A few people asked me what I was doing. I told them I was being paid to put them up by an old man in a suit. I said I had no idea who he was or what the posters were for. People accepted this and speculated with me about their meaning.

Andre broke two strings, and Stuart's drum was borrowed by a crazy religious guy. I sang improvised lyrics with the repeating refrain:

We're talking Fish Now,
We're talking Fish Now.

Time was the enemy; it normally is. Rob's final creation was a six-foot plastic banner of the Fish Now logo. On our last night in Jerusalem, we put it in Zion square and renewed all the posters. It's hard to gauge the impact of a thing like that on the city. How many hundreds of thousands saw our posters? How many thought about them? Perhaps the overfull city beat us, and perhaps we succeeded in changing it just a little bit; perhaps we gave people something to reflect on or giggle at in a time or turmoil.

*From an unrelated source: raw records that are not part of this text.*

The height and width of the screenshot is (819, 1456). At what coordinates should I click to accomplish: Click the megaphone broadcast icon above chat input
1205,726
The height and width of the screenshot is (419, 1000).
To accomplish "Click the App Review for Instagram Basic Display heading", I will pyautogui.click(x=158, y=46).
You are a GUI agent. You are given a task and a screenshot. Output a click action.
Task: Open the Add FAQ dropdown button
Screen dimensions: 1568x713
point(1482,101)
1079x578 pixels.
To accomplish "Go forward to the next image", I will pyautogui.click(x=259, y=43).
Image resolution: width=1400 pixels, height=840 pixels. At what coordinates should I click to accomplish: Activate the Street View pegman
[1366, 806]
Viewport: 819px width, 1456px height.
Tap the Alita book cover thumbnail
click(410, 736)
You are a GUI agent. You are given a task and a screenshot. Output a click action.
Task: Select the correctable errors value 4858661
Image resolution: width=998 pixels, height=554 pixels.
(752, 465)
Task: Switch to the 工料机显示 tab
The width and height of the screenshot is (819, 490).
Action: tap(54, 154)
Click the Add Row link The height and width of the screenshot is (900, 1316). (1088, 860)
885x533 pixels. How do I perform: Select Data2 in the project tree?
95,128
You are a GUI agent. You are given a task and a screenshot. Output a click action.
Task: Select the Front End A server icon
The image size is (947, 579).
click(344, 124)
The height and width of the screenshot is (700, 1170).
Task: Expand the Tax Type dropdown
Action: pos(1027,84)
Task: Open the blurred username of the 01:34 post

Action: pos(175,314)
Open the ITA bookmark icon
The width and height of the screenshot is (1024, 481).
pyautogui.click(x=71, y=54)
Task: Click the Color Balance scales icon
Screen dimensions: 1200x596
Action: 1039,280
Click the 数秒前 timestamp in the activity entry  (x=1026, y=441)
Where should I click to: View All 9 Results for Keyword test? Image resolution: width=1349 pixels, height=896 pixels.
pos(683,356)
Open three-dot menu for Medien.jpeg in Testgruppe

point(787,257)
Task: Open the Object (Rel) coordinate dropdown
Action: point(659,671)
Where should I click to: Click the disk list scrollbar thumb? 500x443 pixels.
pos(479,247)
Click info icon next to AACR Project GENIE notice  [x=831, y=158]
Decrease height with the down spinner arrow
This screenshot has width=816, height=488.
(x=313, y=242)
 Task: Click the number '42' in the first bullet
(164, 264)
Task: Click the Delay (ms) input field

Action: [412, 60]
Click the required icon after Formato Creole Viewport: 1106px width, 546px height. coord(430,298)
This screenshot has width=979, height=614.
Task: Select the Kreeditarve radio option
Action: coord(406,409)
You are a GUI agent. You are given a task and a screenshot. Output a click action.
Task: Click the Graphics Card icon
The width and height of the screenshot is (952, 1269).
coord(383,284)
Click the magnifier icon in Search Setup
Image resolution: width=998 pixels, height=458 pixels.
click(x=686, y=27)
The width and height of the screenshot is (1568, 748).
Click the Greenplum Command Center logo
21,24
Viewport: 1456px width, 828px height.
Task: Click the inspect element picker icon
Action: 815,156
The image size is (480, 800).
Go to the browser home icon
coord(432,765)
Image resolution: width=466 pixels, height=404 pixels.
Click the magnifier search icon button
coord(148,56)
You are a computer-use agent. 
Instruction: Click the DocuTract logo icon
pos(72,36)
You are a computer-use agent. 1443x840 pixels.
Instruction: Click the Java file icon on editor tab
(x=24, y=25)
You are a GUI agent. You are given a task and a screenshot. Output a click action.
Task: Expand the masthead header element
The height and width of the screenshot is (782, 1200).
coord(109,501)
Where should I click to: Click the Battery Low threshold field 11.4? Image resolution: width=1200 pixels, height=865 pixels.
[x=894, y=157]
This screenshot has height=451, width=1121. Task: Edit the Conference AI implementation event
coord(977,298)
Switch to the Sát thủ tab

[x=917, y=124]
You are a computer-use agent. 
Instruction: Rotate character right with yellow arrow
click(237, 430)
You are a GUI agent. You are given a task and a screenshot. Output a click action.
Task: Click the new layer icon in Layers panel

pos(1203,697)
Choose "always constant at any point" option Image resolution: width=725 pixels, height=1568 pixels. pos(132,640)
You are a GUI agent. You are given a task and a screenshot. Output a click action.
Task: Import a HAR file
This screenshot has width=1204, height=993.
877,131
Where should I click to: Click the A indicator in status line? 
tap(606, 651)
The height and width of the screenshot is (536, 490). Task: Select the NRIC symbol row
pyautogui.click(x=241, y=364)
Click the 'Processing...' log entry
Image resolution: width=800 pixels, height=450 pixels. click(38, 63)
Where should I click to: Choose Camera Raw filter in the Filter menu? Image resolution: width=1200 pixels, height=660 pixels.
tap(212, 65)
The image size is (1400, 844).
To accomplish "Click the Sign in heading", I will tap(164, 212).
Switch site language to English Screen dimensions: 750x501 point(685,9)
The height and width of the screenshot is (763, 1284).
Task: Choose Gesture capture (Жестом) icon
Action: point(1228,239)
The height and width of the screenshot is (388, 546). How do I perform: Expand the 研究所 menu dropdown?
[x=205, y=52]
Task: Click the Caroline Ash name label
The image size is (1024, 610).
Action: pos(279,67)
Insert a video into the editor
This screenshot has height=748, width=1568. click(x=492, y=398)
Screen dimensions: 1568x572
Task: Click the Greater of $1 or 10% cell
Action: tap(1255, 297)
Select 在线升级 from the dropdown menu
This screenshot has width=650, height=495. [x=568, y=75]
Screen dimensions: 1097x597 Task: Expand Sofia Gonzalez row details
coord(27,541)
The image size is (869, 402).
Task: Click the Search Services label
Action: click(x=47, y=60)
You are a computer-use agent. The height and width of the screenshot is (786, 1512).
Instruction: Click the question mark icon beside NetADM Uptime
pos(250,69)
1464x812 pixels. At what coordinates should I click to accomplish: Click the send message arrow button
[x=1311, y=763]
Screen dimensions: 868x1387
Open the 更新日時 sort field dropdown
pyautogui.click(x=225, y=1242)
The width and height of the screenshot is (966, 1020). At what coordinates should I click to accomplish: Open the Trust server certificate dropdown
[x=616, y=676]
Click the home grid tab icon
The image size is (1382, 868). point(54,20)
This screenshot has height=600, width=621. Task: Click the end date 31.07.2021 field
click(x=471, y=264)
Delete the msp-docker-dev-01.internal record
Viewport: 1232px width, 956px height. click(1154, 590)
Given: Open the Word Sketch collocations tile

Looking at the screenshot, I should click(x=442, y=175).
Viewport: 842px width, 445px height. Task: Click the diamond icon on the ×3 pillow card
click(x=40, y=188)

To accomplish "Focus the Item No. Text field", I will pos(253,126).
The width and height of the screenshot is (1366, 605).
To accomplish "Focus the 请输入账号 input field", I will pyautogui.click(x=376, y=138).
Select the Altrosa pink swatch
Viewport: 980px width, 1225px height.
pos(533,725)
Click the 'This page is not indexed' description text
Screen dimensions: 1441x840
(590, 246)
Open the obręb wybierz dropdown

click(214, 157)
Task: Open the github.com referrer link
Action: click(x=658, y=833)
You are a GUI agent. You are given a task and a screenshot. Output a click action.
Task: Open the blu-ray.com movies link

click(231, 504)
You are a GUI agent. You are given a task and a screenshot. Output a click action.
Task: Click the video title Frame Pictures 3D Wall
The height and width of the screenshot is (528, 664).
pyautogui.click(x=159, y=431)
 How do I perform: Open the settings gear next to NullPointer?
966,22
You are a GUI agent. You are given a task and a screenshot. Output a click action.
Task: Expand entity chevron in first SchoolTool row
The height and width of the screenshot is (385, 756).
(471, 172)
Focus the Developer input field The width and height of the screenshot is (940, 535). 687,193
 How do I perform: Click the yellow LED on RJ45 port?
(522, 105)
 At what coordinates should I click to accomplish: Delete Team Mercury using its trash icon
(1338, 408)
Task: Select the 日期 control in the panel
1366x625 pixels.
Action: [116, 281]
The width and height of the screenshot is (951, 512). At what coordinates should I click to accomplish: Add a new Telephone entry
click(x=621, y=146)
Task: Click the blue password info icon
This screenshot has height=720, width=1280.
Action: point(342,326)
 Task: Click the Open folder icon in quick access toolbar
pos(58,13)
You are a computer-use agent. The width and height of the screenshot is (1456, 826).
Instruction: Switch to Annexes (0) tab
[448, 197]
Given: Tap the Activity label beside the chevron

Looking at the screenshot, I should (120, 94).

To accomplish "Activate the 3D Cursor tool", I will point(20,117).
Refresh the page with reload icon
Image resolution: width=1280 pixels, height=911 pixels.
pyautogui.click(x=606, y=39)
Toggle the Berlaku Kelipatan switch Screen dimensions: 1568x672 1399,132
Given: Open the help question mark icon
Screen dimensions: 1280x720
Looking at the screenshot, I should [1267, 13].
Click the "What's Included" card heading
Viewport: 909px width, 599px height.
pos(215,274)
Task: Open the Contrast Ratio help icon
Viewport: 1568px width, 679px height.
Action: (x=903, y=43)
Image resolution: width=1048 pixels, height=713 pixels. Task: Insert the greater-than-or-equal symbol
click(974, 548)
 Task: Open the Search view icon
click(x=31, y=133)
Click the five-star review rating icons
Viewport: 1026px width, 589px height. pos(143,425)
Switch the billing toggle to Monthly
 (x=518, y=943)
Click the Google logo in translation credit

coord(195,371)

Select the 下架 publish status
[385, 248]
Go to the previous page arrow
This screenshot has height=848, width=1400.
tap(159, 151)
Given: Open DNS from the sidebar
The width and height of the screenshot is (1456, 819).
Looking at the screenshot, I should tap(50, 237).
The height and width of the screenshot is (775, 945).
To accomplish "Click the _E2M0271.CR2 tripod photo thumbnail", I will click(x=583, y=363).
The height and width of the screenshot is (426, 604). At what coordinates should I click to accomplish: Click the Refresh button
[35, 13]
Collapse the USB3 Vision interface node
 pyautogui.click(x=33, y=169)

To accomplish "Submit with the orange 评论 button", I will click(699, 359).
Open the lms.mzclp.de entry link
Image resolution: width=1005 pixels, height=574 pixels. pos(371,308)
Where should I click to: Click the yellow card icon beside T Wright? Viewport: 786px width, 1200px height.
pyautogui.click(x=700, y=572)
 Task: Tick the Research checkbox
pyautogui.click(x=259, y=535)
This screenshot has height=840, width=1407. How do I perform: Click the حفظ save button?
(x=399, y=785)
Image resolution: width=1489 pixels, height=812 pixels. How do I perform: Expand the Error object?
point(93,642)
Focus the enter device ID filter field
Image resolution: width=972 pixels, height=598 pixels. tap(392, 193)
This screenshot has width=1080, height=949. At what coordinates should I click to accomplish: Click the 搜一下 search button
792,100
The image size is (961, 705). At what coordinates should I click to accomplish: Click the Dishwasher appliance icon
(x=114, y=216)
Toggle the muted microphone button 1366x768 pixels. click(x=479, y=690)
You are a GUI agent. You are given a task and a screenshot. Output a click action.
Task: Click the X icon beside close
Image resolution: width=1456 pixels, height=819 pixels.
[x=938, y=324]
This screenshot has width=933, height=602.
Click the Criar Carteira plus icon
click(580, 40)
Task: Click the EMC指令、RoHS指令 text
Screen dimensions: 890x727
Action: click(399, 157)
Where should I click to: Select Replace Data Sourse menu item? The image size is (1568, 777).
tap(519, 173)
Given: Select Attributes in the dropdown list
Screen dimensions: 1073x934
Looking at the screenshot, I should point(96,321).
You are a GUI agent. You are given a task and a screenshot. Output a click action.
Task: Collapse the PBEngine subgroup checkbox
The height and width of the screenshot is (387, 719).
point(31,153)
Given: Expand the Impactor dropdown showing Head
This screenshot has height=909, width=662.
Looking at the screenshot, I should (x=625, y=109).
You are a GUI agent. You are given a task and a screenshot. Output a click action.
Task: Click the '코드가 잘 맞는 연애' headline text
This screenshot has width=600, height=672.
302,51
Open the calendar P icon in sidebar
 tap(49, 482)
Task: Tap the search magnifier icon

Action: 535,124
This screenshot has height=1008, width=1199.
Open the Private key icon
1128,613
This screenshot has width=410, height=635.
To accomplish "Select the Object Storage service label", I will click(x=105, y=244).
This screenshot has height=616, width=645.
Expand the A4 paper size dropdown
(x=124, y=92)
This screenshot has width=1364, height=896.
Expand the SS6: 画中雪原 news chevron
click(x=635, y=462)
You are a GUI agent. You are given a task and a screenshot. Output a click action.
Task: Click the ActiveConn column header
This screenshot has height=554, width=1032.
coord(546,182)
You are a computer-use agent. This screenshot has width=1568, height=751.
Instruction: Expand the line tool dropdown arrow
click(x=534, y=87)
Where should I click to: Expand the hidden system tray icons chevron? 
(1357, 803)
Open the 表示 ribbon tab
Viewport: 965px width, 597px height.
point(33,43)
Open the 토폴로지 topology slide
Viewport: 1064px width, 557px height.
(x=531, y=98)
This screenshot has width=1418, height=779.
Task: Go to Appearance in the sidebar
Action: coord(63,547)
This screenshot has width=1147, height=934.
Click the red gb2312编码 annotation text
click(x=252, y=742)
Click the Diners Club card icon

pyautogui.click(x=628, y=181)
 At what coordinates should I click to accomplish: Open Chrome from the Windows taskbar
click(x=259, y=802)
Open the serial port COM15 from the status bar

I went to Shlomi and left Jerusalem behind, for a while. But the posters remained for some months. The scratching in the paint of a pub toilet was there for even longer. And somewhere is a stone wall with "Fish Now" carved into it. That, at least, should stand the test of time.

Postscript: In 2003, a Jerusalem hip-hop band called HaDag Nachash (lit: The Fish Snake) released a song called "The Sticker Song", based around Israeli political slogans. You can here it here. This is just a coincidence.